- **The request**
Extract each line of the material below that contains the string "checkbox".

- **Data for this task**
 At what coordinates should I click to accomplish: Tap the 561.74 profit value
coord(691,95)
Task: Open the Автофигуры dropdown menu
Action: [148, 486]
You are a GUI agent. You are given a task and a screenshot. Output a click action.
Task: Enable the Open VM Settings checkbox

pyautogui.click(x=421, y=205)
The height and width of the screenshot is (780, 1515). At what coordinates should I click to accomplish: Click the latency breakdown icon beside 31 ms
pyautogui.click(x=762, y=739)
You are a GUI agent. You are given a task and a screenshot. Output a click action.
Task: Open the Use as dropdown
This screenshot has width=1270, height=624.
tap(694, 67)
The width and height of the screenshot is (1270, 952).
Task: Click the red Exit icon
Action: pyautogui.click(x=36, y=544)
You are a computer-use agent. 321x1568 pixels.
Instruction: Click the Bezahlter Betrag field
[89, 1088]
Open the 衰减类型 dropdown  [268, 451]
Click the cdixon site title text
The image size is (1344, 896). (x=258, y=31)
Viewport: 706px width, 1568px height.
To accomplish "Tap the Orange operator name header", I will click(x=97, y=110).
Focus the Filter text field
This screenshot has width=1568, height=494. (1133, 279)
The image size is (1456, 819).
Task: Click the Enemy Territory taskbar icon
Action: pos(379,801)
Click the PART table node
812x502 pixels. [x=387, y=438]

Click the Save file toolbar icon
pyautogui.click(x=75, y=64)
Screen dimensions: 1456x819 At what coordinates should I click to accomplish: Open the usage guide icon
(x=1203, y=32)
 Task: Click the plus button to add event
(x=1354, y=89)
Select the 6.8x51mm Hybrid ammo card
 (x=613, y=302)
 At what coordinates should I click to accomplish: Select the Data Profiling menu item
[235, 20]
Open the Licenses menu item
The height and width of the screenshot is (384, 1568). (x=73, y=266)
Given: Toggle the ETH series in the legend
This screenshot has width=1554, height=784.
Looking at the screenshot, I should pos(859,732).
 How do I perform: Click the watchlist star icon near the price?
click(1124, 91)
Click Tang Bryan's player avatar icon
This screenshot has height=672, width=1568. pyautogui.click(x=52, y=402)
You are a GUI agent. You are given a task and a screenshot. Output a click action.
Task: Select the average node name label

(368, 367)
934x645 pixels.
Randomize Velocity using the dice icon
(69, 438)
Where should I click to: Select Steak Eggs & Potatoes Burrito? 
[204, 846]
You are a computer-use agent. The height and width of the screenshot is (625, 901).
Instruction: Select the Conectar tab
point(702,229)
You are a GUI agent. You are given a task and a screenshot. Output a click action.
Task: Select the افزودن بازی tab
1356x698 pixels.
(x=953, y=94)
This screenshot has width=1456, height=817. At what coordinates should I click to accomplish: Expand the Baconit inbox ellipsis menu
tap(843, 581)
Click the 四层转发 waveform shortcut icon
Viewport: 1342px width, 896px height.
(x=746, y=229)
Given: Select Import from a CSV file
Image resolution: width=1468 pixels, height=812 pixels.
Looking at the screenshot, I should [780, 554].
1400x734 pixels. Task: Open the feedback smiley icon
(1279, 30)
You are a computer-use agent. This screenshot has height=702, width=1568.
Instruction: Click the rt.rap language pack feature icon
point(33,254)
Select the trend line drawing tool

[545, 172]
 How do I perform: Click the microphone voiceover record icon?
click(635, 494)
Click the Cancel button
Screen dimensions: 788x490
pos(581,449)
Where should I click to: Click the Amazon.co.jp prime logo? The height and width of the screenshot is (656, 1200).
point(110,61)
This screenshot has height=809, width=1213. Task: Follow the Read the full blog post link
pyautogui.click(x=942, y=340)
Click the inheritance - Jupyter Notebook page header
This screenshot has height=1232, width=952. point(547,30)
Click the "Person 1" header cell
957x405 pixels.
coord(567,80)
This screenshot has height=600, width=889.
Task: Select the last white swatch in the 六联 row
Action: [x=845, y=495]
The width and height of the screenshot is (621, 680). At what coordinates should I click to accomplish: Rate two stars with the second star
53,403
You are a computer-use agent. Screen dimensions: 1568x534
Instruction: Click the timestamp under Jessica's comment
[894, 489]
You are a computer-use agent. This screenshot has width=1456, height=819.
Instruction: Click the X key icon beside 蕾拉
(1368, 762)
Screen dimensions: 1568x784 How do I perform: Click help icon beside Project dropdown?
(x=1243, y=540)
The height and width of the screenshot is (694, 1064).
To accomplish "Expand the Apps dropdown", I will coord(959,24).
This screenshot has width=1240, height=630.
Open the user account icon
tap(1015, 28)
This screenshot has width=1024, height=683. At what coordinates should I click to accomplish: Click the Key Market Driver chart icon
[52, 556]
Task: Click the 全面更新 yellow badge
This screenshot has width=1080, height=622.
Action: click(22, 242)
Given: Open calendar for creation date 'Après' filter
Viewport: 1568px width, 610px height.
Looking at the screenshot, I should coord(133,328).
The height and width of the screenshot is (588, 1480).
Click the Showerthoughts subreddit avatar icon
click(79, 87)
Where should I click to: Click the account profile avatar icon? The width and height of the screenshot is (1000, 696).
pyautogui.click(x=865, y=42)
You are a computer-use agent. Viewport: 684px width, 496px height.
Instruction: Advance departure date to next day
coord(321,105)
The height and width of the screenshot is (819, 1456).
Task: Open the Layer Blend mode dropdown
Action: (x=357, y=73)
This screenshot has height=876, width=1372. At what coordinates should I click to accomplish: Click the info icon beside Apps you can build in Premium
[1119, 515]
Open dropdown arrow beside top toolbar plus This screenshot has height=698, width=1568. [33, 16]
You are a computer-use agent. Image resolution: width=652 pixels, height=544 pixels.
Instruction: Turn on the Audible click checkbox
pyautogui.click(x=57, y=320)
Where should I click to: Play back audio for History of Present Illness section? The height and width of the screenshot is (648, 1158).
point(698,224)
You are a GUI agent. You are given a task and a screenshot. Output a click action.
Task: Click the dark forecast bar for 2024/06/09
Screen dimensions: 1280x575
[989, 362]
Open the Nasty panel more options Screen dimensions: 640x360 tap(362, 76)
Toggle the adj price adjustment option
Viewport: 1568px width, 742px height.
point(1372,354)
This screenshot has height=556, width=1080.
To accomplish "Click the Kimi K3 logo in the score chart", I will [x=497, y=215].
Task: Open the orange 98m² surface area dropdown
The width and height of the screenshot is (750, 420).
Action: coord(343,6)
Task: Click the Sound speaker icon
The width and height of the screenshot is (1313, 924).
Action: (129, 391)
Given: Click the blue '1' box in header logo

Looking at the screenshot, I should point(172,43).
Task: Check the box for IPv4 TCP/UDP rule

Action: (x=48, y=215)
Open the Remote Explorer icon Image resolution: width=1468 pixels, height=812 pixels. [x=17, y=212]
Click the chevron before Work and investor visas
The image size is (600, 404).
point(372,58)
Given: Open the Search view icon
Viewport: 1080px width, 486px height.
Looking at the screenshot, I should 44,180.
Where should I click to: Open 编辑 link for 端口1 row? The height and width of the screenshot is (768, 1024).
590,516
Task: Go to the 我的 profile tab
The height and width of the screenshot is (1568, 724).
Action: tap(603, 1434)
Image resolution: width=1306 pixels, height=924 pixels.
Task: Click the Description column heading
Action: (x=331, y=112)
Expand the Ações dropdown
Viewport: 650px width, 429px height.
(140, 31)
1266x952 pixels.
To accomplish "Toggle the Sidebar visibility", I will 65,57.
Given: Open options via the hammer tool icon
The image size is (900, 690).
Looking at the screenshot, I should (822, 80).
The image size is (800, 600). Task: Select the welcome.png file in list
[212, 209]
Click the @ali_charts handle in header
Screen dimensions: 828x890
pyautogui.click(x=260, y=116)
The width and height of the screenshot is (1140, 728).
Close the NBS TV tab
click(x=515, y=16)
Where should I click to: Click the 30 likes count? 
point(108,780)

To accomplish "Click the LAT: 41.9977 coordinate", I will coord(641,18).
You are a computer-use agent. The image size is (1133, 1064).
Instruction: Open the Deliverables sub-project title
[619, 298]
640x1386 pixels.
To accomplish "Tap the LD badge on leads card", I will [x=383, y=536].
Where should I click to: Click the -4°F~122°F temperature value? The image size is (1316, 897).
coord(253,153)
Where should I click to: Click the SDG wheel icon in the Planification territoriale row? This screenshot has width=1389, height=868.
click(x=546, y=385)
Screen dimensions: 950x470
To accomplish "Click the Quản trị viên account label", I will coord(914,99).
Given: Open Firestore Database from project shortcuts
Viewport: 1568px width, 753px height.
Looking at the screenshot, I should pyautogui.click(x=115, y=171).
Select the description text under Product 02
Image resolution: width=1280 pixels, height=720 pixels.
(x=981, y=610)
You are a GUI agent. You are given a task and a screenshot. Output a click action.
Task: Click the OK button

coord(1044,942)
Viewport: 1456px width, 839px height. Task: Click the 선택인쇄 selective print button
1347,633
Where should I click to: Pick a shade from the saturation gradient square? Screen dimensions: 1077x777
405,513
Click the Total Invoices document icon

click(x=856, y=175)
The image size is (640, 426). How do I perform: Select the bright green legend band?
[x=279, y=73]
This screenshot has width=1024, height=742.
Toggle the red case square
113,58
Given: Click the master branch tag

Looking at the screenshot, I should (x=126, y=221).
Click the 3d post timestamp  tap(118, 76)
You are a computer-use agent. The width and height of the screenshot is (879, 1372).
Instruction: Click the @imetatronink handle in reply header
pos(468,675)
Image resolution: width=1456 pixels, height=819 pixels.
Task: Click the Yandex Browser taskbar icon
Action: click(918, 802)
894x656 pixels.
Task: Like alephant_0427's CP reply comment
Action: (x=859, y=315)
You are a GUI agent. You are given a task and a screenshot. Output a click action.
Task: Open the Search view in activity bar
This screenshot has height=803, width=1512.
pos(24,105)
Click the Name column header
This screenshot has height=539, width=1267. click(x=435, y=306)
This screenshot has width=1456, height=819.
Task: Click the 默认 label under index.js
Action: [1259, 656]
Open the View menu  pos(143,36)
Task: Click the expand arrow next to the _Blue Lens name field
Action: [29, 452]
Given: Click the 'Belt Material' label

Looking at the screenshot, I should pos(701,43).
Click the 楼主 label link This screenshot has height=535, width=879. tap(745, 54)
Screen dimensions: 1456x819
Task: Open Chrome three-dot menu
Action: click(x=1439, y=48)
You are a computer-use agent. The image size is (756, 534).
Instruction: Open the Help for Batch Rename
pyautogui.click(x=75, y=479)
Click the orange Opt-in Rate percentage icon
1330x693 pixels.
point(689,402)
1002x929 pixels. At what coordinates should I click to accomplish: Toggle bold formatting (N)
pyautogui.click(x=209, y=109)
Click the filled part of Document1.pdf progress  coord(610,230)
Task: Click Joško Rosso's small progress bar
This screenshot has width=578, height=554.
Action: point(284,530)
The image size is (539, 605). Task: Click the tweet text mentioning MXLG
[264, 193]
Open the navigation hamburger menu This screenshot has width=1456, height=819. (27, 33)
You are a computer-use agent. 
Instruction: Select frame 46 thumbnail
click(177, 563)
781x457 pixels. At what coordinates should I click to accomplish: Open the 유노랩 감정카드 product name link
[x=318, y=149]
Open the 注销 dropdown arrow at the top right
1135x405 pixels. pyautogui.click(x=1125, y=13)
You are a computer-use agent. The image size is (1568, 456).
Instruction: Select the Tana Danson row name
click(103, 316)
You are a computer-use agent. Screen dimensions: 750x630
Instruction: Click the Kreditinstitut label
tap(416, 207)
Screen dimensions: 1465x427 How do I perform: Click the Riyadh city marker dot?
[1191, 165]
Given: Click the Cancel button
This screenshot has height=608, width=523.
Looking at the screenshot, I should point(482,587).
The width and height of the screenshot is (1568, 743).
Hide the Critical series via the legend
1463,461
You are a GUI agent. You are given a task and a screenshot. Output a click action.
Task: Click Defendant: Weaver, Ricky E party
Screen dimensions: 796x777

- **Answer to this problem**
Task: Enable the Open VM Settings checkbox
Instruction: Turn on the Audible click checkbox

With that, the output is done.